= Rick López =

Television director and executive producer

Rick López is a television director and executive producer.

==Education and early career==
López graduated from Columbia University with an MFA in Film, and from Stanford University with a Masters in history. He served as legislative assistant to Congresswoman Nancy Pelosi, was Executive Director of the Congressional Hispanic Caucus, and was a political appointee in the Clinton administration.

==Film career==
López is currently the Executive Producer and Showrunner for a new History Channel series.

He began his career as a director of photography before moving into directing, writing and executive producing.
He was one of two directors on the Emmy nominated, History Channel mini-series, “The World Wars,” which aired in 2014. His work as cinematographer on “The Men Who Built America,” an 8-hour mini-series for the History Channel, earned him a primetime Emmy Award nomination in 2012.

He was the Director/Producer of “American Playboy,” a 10 hours mini-series about Playboy Founder, Hugh Hefner, for Amazon.

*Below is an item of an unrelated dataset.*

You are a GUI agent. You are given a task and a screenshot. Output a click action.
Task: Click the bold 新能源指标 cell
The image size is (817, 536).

In 2015, he directed and produced “The Roman Empire: Reign of Blood,” a 6-hour mini-series for Netflix.

He has also directed and produced “American Speed” for CMT, a 6-hour docu-drama about the birth of NASCAR, and “Egyptian Vice” for Spike TV, a 2-hour docu-drama about the history of Egypt’s most infamous pharaohs. Other recent work include being director of “American Genius,” an eight-episode docu-drama for National Geographic that dramatized the rivalries between America’s greatest innovators, and shooting “Gold Fever,” a four-hour, docu-drama lensed by Lopez that dramatized the discovery of gold in the 1850s American West.

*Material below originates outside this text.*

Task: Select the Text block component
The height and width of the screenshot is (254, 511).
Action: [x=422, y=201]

Spike Lee executive produced his last feature film as DP, “The Girl is in Trouble,” and it starred Wilmer Valderrama. For his work on “I Sell the Dead,” starring Ron Perlman and Dominic Monaghan, López was awarded the Kodak Vision Award for Best Cinematographer at the Slamdance Film Festival. Variety magazine has described his work as “expert.”

He has lensed concerts for Alicia Keys, Norah Jones, Mariah Carey, Harry Connick, Jr., Florence and the Machine, the Jonas Brothers, and International Jazz Day in Istanbul, Turkey. Corporate/commercial clients include Pfizer, Pepsi, Taco Bell, Reeses, Christian Dior, Paul Mitchell, Sears, Bank of America, Philips Norelco, Sony, Kimberly-Clark, Nestle, Mastercard and Hersheys.

Before embarking on a career in TV, López worked for 7 years in the policy circles of Washington, DC. He began as a congressional aide to Representative Nancy Pelosi (D-CA), before becoming the Executive Director of the Congressional Hispanic Caucus. He was then tapped as a political appointee in the Clinton Administration to advise on education policy. He holds a BA in history and economics from the University of Michigan, an MA in American history from Stanford University and an MFA in film at Columbia University. He was later an adjunct professor at Columbia.

He is represented by Creative Artists Agency.